RegBoost: A Novel Hybrid Methodology for Enhanced Spatiotemporal Forecasting of PM2.5 in Gurugram (2019-2023) Using Multi-Source Ground-Based, Meteorological, and Sentinel-5P Data
Main Article Content
Abstract
Introduction: This research addresses Particulate Matter (PM2.5) pollution dynamics in Gurugram, an integral part of the National Capital Region (NCR) of India, it holds infamy for possibly the most notorious pollution levels for the past decade, thus rendering it a priority research and intervention area. This research mainly focuses on the Gurugram air quality data during 2019 to 2023.
Objectives: In this research study, a novel hybrid methodology, referred to in this research paper as ‘RegBoost’, for enhanced spatiotemporal forecasting of PM2.5 has been developed and further evaluated against the recent research within this domain. The existing models face challenges related to data accuracy, missing values, scarcity of data and unreliable data sources, which limit their predictive performance.
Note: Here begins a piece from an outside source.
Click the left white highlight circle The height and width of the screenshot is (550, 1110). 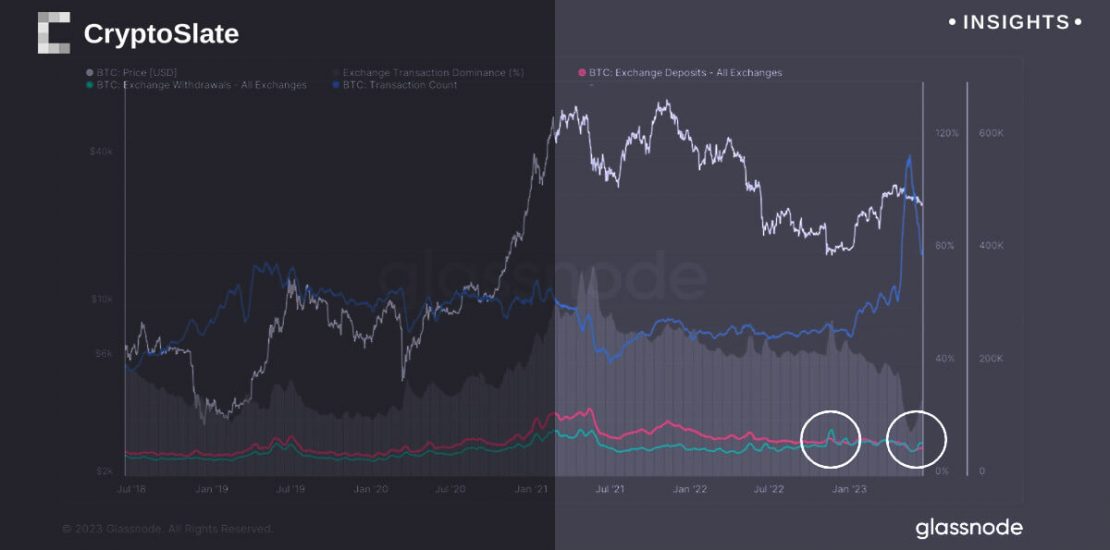click(830, 439)
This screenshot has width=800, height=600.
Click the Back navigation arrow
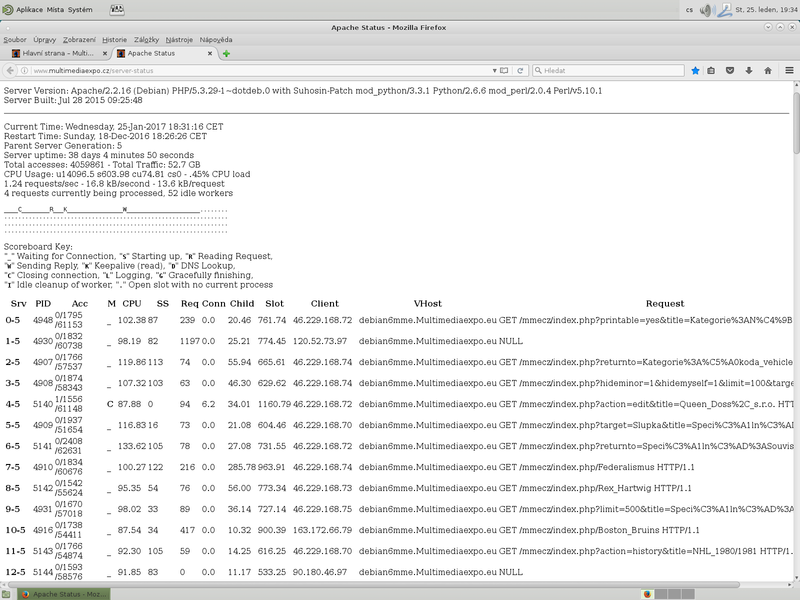tap(10, 71)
Methods: In this research, through a multi-faceted approach, we employ the Central Pollution Control Board (CPCB), National Aeronautics and Space Agency (NASA) and Sentinel 5-Precursor (Sentinel 5P) data to bolster our accuracy. The novel frameworks employed in this research study includes hybrid imputation technique that fuses Matrix Factorisation and K-Nearest Neighbors (Hybrid MF+KNN), hybrid predictive model fusing Ridge Regression and XGBoost (RR+XGBoost). RegBoost apart from the incorporation of the hybrid imputation and preprocessing steps, it uses the combined methodology of the aforementioned Ridge Regression and XGBoost along with the data from the CPCB, NASA and Sentinel 5P. The performance of this methodology is benchmarked against current literature and previous studies to assess its comparative efficacy. This research further provides the most comprehensive and up-to-date analysis within Gurugram which is still a major problem area due to rising pollution levels and limited solutions. This research seeks to fill the gap of spatiotemporal forecasting as most of the models are limited to temporal forecasting or spatial forecasting for a single location. The methodology is specifically designed to address the challenges in spatiotemporal air quality forecasting, including data inconsistencies and the complex interplay of various pollution factors.
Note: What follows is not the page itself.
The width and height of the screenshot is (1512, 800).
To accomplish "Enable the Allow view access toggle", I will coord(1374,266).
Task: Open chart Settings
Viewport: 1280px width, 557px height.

Results: This research was able to achieve a remarkable improvement in the accuracy of air quality forecasting due to the incorporation of the novel hybrid methods. The hybrid imputation method significantly reduced the data gaps, which previously affected the predictive performance. The RR+XGBoost model demonstrated superior performance in capturing complex patterns and relationships within the spatiotemporal data, leading to more precise and reliable PM2.5 predictions. Our models also show consistency across different seasonal variations and during stubble burning periods, proving their robustness.
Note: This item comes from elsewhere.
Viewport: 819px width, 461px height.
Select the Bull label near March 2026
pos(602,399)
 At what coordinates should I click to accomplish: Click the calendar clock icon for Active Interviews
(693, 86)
Conclusions: The RegBoost methodology offers a robust and effective solution for enhanced spatiotemporal PM2.5 forecasting in urban environments. Its ability to integrate diverse data sources and handle missing values effectively positions it as a valuable tool for environmental monitoring, policy-making, and public health initiatives. The insights gained from this study contribute significantly to the understanding of air quality dynamics in Gurugram and provide a scalable framework for similar pollution challenges globally. Future work will focus on integrating real-time data streams and exploring the applicability of RegBoost in other geographic regions with varying pollution characteristics.